# EXCERPTED TEXT start

As software consumes the world around us, good design in our tools is a growing competitive advantage. The term Developer Experience (DX) Design isn’t getting used much right now, but it has a huge impact. Our tools shape our work, and great tools change the shape of our industry. The influence Amazon Web Services (AWS) has on the way we write and deploy code, the impact that Twilio has had on the availability of VOIP in our applications, and the iOS SDK’s introduction of an entirely new platform to developers are just a few examples of the impact our work can have when we do it well.

We talk a lot about the importance of a strong engineering team, but not enough about the design of our tools and the impact it has on the quality of the products we build. We should be talking about DX more, and it’s not enough to talk about UX alone.

What Makes DX Different?

The conversation about UX still feels fresh, and design’s seat at the table is still being earned. With all this new attention on UX, why should we fork DX into its own topic?

# EXCERPTED TEXT end
# DATA start

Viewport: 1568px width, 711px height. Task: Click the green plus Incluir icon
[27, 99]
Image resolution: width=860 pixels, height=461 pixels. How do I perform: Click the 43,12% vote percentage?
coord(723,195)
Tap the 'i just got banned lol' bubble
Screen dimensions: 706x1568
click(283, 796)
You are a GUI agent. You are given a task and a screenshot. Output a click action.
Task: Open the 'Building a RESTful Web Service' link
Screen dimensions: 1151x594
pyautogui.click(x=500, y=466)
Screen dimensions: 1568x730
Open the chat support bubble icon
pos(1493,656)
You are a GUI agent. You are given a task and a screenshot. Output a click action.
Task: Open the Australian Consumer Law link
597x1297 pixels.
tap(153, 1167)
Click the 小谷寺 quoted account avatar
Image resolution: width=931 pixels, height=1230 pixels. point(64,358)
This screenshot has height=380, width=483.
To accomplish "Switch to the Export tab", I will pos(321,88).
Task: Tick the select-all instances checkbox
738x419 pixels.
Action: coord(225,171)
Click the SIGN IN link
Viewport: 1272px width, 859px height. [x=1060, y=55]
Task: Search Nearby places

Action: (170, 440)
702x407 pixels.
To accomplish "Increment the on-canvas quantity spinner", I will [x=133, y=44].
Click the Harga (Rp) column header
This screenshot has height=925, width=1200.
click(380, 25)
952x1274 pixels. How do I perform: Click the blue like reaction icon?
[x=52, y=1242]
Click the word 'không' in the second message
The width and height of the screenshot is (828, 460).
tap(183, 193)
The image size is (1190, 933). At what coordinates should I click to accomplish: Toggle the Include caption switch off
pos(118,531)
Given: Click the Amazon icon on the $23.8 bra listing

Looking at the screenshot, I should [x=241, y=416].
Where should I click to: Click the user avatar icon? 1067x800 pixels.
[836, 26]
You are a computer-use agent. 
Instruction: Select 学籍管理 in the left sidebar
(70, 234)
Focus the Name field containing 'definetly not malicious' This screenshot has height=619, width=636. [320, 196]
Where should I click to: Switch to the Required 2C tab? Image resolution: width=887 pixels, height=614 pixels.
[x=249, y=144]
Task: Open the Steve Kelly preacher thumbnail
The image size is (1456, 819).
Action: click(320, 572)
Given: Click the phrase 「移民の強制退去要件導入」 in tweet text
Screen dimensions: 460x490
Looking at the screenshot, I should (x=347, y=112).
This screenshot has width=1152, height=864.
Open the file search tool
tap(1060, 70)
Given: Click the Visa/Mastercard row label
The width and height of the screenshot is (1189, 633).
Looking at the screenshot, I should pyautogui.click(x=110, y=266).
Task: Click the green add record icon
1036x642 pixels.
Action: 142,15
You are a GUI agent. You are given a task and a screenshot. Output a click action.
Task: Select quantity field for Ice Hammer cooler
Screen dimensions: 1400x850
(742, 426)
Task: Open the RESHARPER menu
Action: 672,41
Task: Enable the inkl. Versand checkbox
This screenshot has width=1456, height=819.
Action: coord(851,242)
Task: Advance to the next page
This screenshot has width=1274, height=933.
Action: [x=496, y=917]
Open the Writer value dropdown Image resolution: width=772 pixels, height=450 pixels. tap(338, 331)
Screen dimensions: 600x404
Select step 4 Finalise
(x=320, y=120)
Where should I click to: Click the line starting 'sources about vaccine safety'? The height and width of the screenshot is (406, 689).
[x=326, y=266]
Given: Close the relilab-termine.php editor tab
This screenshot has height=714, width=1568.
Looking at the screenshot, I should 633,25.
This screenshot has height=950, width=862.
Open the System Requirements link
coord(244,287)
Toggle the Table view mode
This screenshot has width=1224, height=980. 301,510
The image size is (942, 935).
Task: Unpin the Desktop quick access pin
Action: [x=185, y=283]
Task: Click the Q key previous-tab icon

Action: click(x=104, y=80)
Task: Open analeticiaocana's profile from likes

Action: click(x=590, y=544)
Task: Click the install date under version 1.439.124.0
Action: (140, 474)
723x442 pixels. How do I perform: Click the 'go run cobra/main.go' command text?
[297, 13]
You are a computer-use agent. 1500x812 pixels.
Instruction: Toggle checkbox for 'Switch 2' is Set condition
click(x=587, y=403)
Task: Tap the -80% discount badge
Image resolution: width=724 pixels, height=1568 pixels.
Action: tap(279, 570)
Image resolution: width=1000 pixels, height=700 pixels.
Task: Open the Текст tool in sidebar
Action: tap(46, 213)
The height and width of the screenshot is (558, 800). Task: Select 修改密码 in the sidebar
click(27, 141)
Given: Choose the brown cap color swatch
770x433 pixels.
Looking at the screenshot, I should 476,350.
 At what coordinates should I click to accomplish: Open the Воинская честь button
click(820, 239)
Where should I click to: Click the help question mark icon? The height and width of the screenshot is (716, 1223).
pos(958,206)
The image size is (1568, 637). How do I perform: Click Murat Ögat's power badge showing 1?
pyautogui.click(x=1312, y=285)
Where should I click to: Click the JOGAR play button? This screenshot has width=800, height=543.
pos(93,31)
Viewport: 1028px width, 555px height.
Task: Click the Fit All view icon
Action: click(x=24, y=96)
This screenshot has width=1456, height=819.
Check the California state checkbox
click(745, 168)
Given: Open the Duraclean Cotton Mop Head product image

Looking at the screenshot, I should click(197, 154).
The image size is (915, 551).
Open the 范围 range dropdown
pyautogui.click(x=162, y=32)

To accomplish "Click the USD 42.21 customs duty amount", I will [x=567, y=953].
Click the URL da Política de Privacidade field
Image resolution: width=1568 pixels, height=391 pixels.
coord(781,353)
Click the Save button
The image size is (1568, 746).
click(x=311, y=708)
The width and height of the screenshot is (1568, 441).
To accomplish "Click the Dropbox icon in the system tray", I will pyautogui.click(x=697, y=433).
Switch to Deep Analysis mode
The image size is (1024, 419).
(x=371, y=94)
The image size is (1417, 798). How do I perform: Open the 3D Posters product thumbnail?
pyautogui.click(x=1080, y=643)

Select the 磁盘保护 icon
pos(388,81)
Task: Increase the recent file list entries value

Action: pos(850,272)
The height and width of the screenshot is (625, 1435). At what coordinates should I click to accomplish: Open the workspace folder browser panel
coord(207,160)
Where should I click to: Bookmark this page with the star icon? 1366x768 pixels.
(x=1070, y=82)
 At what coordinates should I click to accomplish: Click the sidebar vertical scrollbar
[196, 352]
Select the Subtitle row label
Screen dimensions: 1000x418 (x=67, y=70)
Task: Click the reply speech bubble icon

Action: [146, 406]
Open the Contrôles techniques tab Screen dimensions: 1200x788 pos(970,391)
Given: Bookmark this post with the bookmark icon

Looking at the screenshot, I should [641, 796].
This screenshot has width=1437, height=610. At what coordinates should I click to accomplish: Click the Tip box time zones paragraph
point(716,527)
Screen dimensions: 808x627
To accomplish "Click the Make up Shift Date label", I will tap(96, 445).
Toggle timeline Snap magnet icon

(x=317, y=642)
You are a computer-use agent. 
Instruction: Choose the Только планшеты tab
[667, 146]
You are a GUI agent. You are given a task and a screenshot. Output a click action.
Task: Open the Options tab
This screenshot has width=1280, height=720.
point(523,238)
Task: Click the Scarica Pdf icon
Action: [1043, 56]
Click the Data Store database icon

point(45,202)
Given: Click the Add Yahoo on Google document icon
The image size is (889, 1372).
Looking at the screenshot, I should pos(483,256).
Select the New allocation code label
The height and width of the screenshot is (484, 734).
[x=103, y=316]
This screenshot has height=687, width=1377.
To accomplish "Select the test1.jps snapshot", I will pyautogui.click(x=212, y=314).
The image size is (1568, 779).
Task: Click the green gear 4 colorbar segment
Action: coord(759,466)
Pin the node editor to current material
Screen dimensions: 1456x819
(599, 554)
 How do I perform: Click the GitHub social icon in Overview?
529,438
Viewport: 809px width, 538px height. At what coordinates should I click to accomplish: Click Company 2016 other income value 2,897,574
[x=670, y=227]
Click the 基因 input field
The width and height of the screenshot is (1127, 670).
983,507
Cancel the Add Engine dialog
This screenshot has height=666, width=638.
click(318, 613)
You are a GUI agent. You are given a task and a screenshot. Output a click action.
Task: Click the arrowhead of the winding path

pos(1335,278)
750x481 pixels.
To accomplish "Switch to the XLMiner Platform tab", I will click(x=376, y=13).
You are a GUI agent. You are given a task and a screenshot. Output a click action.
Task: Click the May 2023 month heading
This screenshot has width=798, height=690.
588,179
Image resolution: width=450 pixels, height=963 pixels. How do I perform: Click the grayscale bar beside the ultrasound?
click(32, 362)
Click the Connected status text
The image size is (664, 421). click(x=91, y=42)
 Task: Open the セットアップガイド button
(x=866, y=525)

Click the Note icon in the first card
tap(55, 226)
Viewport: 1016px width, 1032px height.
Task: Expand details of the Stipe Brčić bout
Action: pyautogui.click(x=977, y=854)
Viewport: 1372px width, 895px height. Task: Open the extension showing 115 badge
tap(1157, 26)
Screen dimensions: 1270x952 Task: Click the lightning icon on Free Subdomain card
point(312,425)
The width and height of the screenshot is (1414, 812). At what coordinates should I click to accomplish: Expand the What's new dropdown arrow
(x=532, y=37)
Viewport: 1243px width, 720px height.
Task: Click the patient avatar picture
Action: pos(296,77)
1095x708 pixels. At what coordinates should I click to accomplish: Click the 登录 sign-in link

# DATA end

PROBLEMS TO SOLVE —
**a.** From the excerpt on Developer Experience design, reproduce the passage beginning at "As software consumes" and ending after "Makes DX Different?".
**b.** The excerpt on Developer Experience design gives examples of the impact tools can have. Name every company or tool it cites in those examples.

ANSWERS BELOW —
**a.**
As software consumes the world around us, good design in our tools is a growing competitive advantage. The term Developer Experience (DX) Design isn’t getting used much right now, but it has a huge impact. Our tools shape our work, and great tools change the shape of our industry. The influence Amazon Web Services (AWS) has on the way we write and deploy code, the impact that Twilio has had on the availability of VOIP in our applications, and the iOS SDK’s introduction of an entirely new platform to developers are just a few examples of the impact our work can have when we do it well.

We talk a lot about the importance of a strong engineering team, but not enough about the design of our tools and the impact it has on the quality of the products we build. We should be talking about DX more, and it’s not enough to talk about UX alone.

What Makes DX Different?

**b.**
- Amazon Web Services (AWS)
- Twilio
- the iOS SDK